Lloyds opens coffers to London coppers for crime combat
To the Batmobile Robin! Lloyds has partnered with the City of London Police as they prepare to don colourful capes and put a stop to economic crime.
In the dynamic deal, a joint working partnership and sponsorship agreement has been signed – with the aim to complement the work that the City of London Police already does with industry partners.
Alistair Sutherland, City of London Police’s Assistant Commissioner, says: “Developing partnerships to tackle fraud is a cornerstone of our overall approach. This is a fantastic opportunity to work closely with a highly regarded, international private sector partner and to share our expertise and knowledge.”
If only he was called Commissioner Gordon.
Lloyds is not all talk – and is no Joker – as it will sponsor City of London £1.5 million over three years to deliver projects to counter economic crime.
The money will be allocated to several projects, with the goal being to strengthen UK financial capabilities to detect criminals and to protect the public and businesses.
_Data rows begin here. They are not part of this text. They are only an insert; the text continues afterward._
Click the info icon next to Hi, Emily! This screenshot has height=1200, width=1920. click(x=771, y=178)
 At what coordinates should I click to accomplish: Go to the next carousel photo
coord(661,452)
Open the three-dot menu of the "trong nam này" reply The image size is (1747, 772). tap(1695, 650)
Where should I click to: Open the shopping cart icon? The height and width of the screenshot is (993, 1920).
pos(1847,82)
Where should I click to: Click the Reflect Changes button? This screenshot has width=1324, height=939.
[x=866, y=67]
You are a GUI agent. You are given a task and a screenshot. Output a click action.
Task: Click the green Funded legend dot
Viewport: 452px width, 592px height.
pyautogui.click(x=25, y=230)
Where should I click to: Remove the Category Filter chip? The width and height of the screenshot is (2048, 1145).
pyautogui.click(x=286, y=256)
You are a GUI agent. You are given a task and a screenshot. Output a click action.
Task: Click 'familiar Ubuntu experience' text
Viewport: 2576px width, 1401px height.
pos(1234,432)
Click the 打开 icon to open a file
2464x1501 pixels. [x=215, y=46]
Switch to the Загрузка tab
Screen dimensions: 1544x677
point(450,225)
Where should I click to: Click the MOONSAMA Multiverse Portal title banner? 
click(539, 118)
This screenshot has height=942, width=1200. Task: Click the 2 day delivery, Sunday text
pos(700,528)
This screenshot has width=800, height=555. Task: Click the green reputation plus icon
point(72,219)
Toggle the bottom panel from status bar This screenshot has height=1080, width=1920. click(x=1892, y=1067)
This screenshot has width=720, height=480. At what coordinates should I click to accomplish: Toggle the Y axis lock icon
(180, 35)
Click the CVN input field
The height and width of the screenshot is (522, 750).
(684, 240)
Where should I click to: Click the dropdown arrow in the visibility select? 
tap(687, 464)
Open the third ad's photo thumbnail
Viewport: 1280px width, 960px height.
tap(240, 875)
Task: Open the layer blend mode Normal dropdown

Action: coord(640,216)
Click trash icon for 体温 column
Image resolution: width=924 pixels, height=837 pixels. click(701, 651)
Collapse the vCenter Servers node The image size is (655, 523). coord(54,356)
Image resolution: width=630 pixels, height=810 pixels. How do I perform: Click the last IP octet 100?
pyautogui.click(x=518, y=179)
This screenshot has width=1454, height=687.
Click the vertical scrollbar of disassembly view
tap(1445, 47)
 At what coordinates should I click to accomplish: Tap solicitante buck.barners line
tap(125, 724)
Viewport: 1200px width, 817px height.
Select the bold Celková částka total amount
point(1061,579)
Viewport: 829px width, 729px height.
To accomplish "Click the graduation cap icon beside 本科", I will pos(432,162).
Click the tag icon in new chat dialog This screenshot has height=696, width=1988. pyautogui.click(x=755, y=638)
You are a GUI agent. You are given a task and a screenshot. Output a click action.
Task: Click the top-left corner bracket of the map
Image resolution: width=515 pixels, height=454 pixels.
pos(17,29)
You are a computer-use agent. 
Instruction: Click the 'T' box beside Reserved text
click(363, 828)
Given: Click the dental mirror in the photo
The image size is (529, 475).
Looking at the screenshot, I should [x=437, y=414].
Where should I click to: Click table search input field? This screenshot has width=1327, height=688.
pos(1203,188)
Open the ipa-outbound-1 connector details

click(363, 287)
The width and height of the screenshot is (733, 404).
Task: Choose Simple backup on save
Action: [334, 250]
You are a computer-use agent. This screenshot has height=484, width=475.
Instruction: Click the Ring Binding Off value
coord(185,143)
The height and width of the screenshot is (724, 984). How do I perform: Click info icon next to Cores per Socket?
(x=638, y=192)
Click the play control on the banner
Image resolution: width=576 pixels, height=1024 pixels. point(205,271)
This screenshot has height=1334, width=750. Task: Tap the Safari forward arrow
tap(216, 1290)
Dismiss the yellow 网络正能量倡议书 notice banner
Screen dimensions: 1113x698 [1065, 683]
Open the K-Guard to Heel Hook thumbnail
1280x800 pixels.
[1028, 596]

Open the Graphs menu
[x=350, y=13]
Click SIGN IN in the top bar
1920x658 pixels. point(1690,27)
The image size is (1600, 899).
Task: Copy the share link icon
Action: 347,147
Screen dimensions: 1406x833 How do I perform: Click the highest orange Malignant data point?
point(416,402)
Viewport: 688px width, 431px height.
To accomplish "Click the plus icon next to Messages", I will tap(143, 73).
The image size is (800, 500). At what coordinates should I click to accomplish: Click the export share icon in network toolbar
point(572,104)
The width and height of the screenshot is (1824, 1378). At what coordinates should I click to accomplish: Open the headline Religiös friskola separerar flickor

For example, the partnership will deliver cross training of financial investigators with the intention of sharing best practices and expertise across both organisations.
In addition, a programme of secondments and exchanges between the City of London Police and Lloyds will take place, helping investigators and analysts to better understand criminal methodologies and banking practices and how this affects law enforcement.
I hope the police like jargon – as the bank will have a lot of that to share.
During the three-year period an economic crime panel of experts will be established, which will allow for a group of volunteer specialist economic crime advisors to come together and share expertise and best practice.
The City of London Police is responsible for policing the City’s business district, the ‘Square Mile’ in the historical centre of London.
If you’re not familiar with the City of London Police, it’s separate from the Metropolitan Police Service (MPS), commonly known as the Metropolitan Police and informally as the Met. The latter is responsible for law enforcement in Greater London.